# Best Funny picture websites ?



## ghost (Mar 10, 2006)

Hi people, I love looking at funny stuff on the net and i have a ton of sites for funny videos. But i don`t really know of any good sites for pics.

Any of u ppl know of any ?, cheers


----------



## thealmightyone (Mar 10, 2006)

www.funnyjunk.com is okay. not sure if its updated or not though


----------



## OvenMaster (Mar 10, 2006)

www.fugly.com is updated daily.

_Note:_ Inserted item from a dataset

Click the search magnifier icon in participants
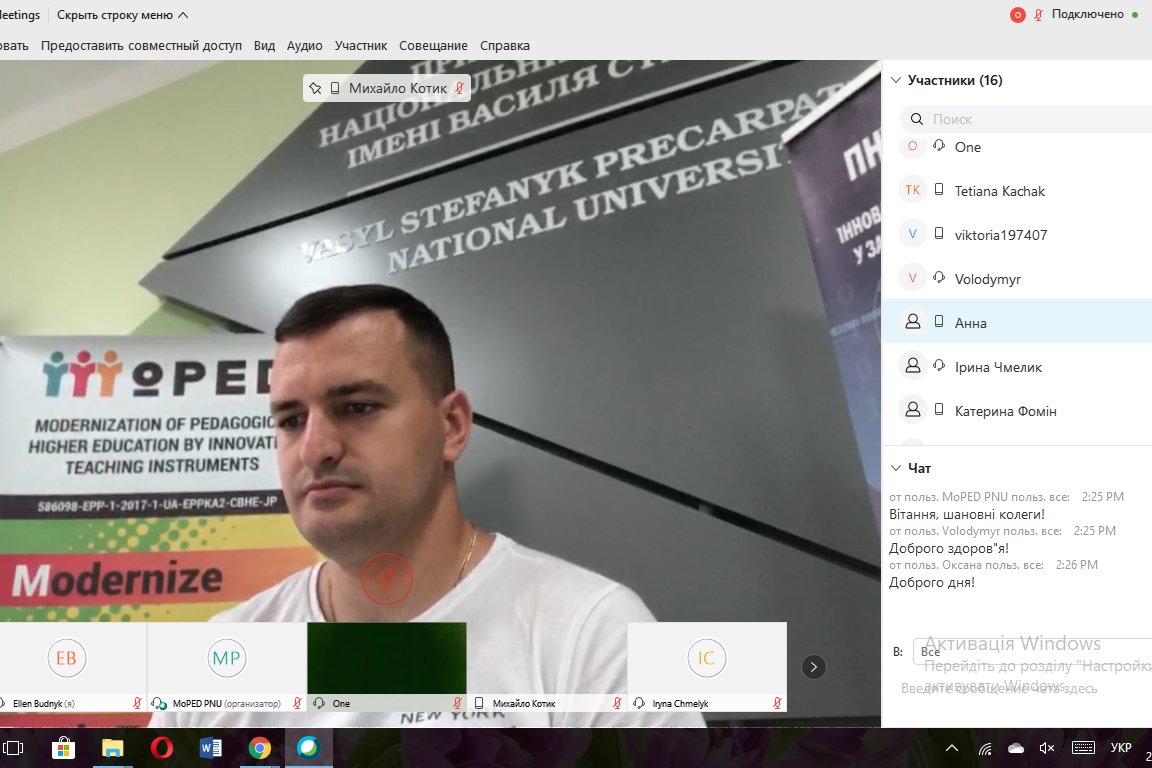1152x768 pixels. tap(917, 119)
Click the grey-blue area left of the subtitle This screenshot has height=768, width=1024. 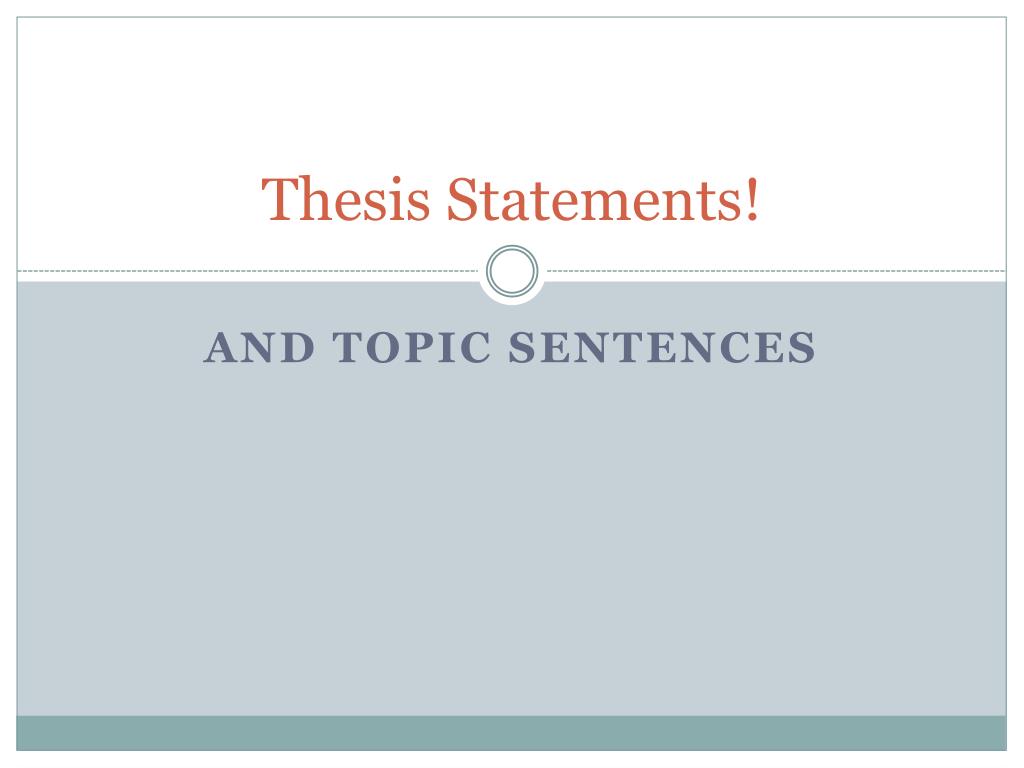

Tons of great funny pix and jokes.
Tom


----------



## Verve (Mar 10, 2006)

http://www.Compfused.com tons of videos and other stuff.


----------



## suprasteve (Mar 10, 2006)

collegehumor.com


----------



## palmmann (Mar 10, 2006)

eatliver.com


----------



## meadg1130 (Mar 10, 2006)

*were*

well i say funnyjunk.com   there is alot more i can say but thise is the best


----------



## turndown (Mar 11, 2006)

no way, all those sites are all right but the godfather of them all is www.boneyourmother.com
 it sounds sick, but its hilarious


----------



## MrBucket (Mar 11, 2006)

www.wimp.com is the best ever, updated daily with so much stuff its unbelievable


----------



## UltraDude (Mar 12, 2006)

www.funnyjunk.com is good!

go to google and just use variations of funny in image search to find cool pics ie 'stupid pics', 'crazy images' ect


----------



## bluedishwasher (Mar 14, 2006)

www.funnypics.cc not updated but 000's of funny pics


----------